Debbie: "Funny how having a chunk cut from your face will make you a true believer in all this stuff."
Me too. Two out of my face, one on my neck and two on my back. All basal cell which has a FAR better outlook than the melanoma my outdoorsy cousin had on his ear, which spread, and killed him at 41.
A few thoughts, having thought about this a lot, talked to numerous doctors (including my wife and a basal-cell specialist):
The derm guy had a expression that I liked: "roof, hat, shirt, sunscreen". Obviously I like being outdoors, but I have to admit that a roof is a better sunscreen than any clothing or SPF-900. I use that roof trick more in the south, especially in the tropics and even more so from 10 am to 2 pm.
He also pointed out that one should RUN OUT OF sunscreen if you're doing it right. The point is to USE IT UP and then get some more.
Sun exposure is a factor on a population basis (Celts in Australia get more skin cancer than Celts in the UK), but it doesn't explain all skin cancer. People want to know what they can do and shade and sunscreen is something doctors can tell you to do (whereas they can't change your genetics, your past sun exposure, or your chemical exposure).

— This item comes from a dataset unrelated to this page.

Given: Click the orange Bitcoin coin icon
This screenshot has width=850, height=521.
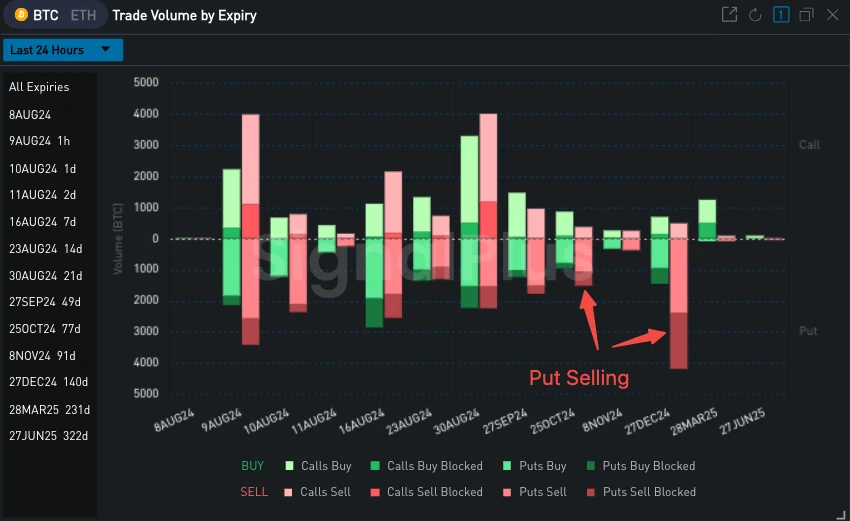Looking at the screenshot, I should pyautogui.click(x=21, y=16).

I'm pretty middle-of-the-road on chemical exposure – for instance, I don't rant and rave about BPA in my Nalgene but I observe that WHO's deep wells in Bangledesh brought up a lot of Arsenic-contianing water and caused a lot of skin and organ cancers before they realized it. All 5 of my skin cancers were 12-24 months after living in a place with high Arsenic in the water. In my 51 years, all 5 landed in the same year?!? And now none for the last decade?!? From that temporal cluster, I conclude that FOR ME, I need to avoid Arsenic expsoure. YMMV.
My wife and I have a running joke about "a N of 1" referring to anecdotal evidence which is considered crap in medical circles. Medicos run their studies on 2,000 or 40,000 patients and have statistical power in that. In my work, I have to tease as much understanding as I can from very little data. Looking at my own face in mirror versus my exposure I note two trends: More veggies, especially the brightly colored and cruciferious ones (reportedly high in flavonoids and anti-oxidants), seems to help clear up the little scaly patches, the bits of weaker skin, the places the derm guy calls "pre-cancerous lesions.
The other, odder, trend is that some spots get worse in the winter only to get better in the summer (dramatic change in exposure in Alaska). My theory is that the exposure puts my skin into repair mode. I stress YMMV, but it is consistent for me.